* [SUPPLIED INFORMATION]
□ □ □ □

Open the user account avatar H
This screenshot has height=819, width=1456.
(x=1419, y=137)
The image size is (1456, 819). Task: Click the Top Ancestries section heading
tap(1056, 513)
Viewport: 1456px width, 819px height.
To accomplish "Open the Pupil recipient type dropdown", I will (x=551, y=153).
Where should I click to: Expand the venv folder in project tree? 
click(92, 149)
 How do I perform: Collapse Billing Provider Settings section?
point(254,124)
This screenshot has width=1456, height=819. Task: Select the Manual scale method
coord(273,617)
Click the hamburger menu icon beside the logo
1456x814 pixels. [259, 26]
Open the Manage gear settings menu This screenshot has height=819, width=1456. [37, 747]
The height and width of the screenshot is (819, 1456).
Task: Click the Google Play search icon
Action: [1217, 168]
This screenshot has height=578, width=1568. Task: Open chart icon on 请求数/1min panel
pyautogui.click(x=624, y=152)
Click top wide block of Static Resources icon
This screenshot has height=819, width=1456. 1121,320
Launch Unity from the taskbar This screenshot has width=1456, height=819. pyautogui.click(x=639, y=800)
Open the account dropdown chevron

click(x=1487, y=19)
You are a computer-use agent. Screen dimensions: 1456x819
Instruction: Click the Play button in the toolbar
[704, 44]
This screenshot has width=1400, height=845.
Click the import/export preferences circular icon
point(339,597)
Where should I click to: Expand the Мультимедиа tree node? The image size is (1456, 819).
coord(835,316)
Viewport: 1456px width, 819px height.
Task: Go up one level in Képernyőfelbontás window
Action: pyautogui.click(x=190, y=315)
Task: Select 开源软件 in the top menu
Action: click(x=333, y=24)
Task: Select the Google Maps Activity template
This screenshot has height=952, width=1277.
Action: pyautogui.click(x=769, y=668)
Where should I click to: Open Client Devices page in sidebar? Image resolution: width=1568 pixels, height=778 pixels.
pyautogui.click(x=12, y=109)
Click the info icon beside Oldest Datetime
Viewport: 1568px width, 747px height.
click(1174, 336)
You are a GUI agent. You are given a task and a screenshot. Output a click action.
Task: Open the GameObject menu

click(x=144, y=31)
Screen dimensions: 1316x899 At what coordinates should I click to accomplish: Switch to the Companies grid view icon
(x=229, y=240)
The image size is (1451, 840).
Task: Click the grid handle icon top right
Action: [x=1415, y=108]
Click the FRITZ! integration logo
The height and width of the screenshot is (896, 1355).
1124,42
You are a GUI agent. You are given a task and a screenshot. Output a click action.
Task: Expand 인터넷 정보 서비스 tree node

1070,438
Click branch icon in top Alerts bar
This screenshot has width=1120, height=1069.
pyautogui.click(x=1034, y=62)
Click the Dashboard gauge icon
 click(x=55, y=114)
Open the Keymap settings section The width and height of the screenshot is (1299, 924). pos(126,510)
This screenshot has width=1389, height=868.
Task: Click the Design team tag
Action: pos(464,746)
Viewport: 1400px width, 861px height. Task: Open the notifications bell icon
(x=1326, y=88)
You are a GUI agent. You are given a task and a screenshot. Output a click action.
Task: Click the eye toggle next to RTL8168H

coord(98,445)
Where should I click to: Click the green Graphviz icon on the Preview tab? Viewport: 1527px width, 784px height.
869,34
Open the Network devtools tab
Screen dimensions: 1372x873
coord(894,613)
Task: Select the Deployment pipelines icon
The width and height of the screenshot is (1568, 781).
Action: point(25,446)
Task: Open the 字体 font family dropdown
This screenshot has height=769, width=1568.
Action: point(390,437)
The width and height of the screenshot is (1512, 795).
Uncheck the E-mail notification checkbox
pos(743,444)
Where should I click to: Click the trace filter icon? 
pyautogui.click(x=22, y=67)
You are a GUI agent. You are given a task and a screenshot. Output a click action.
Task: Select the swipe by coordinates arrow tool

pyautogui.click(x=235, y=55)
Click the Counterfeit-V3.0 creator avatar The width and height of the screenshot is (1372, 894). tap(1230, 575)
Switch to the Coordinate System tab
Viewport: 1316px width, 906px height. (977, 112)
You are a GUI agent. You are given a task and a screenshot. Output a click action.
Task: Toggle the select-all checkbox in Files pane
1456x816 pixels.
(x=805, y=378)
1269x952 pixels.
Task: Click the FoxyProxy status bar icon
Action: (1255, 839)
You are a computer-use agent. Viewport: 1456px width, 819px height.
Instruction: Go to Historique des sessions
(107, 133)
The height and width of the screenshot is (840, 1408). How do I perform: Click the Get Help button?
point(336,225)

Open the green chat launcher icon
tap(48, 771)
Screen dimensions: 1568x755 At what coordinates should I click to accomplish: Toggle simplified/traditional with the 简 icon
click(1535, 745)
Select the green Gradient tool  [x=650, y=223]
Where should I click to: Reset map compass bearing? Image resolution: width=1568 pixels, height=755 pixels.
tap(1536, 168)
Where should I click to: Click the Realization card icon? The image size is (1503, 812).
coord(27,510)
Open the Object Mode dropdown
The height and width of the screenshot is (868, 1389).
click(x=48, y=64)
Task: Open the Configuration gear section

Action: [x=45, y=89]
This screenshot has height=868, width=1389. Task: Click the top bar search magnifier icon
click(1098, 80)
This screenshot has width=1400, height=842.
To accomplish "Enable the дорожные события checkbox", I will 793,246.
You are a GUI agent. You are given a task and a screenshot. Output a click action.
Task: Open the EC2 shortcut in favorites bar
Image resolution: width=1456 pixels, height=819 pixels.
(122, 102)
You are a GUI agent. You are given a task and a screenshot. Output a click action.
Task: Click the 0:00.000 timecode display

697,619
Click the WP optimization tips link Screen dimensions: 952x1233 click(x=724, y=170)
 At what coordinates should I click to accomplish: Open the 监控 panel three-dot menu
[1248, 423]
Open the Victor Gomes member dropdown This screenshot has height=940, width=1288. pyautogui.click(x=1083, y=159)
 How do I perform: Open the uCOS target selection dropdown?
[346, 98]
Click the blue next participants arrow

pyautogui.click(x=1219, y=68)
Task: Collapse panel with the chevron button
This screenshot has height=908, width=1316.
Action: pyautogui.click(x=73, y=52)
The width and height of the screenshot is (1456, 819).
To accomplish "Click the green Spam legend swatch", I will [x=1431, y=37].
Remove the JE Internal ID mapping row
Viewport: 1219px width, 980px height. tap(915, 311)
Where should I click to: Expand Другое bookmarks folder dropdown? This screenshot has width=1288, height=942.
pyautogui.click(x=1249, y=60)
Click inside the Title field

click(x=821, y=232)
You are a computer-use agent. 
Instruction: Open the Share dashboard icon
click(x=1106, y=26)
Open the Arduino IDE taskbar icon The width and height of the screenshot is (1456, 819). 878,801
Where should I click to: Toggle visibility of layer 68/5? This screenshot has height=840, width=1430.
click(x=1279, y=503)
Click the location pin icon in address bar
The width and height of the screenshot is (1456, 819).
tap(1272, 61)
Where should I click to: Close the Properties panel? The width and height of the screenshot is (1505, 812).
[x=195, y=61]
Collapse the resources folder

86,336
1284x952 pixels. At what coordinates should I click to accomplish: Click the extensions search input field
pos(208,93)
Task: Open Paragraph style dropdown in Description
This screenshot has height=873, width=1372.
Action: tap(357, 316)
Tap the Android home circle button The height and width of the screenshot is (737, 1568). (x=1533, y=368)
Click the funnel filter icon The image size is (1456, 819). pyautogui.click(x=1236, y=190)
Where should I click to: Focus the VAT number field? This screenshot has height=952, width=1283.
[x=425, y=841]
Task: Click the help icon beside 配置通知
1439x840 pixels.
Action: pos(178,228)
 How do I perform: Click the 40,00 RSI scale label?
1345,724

□ □ □ □

* [TASK DIRECTIONS]
Taking the line that contains "Where should I click to: Expand Другое" as the starting point, copy every line through the end of the listing exactly, and write nothing further.

* [SOLVED PROBLEM]
Where should I click to: Expand Другое bookmarks folder dropdown? This screenshot has width=1288, height=942.
pyautogui.click(x=1249, y=60)
Click inside the Title field

click(x=821, y=232)
You are a computer-use agent. 
Instruction: Open the Share dashboard icon
click(x=1106, y=26)
Open the Arduino IDE taskbar icon The width and height of the screenshot is (1456, 819). 878,801
Where should I click to: Toggle visibility of layer 68/5? This screenshot has height=840, width=1430.
click(x=1279, y=503)
Click the location pin icon in address bar
The width and height of the screenshot is (1456, 819).
tap(1272, 61)
Where should I click to: Close the Properties panel? The width and height of the screenshot is (1505, 812).
[x=195, y=61]
Collapse the resources folder

86,336
1284x952 pixels. At what coordinates should I click to accomplish: Click the extensions search input field
pos(208,93)
Task: Open Paragraph style dropdown in Description
This screenshot has height=873, width=1372.
Action: tap(357, 316)
Tap the Android home circle button The height and width of the screenshot is (737, 1568). (x=1533, y=368)
Click the funnel filter icon The image size is (1456, 819). pyautogui.click(x=1236, y=190)
Where should I click to: Focus the VAT number field? This screenshot has height=952, width=1283.
[x=425, y=841]
Task: Click the help icon beside 配置通知
1439x840 pixels.
Action: pos(178,228)
 How do I perform: Click the 40,00 RSI scale label?
1345,724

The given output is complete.